Du coup, le doute atteint bien entendu le personnage principal. Alexander : prophète ou cinglé ? Ou les deux, tant l'homme spirituel qui agit pour le bien de l'humanité dans son ensemble, par désintérêt de sa propre personne, par don complet de soi, apparaît comme une étrangeté, voire une insanité dans notre monde actuel.
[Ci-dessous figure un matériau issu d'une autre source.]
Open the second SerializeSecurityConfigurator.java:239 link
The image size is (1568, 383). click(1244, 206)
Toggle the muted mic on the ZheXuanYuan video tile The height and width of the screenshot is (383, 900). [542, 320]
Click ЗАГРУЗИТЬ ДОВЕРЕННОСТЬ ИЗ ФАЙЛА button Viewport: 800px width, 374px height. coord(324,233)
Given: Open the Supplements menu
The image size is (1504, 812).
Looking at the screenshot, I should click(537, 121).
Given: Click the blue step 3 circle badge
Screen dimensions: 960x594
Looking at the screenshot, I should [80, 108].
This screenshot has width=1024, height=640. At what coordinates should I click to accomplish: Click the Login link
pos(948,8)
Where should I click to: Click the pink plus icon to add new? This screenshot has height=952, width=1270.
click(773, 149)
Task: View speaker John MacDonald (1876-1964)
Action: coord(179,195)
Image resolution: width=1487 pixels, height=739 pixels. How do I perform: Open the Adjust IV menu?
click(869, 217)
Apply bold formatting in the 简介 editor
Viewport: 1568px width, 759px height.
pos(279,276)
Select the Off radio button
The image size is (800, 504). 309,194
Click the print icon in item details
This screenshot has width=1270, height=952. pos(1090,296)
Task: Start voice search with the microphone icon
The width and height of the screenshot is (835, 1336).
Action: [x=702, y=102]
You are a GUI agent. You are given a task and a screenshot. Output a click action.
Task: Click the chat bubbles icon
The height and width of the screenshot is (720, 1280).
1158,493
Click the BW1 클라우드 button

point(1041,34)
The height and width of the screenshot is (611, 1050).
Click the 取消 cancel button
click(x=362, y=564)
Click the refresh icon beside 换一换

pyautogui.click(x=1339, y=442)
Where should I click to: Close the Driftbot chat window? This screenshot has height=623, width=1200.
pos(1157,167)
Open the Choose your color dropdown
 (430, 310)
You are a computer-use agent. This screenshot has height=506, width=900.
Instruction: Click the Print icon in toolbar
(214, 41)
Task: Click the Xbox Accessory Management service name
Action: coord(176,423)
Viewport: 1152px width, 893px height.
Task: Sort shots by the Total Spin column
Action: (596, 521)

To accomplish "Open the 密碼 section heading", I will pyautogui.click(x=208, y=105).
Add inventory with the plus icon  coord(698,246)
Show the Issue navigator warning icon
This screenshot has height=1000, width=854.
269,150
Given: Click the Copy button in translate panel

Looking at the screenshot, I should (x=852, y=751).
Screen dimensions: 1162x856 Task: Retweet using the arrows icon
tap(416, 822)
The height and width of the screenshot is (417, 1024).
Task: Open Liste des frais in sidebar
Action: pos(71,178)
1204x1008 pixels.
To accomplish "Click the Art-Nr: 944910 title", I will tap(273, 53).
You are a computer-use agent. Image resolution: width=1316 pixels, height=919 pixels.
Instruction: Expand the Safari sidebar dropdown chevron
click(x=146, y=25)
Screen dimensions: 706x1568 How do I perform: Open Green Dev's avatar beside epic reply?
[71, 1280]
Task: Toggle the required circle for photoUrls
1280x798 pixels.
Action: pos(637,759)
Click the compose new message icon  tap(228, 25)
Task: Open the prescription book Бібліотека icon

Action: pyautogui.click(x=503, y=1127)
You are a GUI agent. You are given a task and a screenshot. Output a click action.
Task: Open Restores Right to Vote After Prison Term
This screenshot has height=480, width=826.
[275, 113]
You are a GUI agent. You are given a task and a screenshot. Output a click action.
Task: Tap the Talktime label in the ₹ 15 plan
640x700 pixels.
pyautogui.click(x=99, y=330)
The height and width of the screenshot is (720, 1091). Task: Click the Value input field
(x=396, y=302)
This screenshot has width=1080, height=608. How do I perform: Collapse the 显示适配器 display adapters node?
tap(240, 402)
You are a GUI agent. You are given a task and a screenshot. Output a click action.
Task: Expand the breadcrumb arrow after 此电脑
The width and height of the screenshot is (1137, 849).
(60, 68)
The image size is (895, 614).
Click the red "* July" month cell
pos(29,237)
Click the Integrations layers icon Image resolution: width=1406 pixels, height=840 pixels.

Au milieu de ce monde adulte peu reluisant, écartelé entre les considérations matérialistes des uns et l'impuissance déprimante des autres, un personnage occupe une place à part, c'est le Petit garçon (c'est ainsi qu'il est appelé durant tout le film, sans que l'on connaisse son véritable prénom ou même sans qu'il en ait réellement un ; un prénom ferait de lui un être humain normal, alors que cette désignation en fait un être générique et symbolique). Ce petit garçon, c'est l'innocence. Et c'est peut-être cela qui sauvera l'humanité, en fin de compte. Fait significatif : de tout le film, il est le seul personnage qui regarde le ciel, couché au pied de l'arbre, dans le splendide plan final.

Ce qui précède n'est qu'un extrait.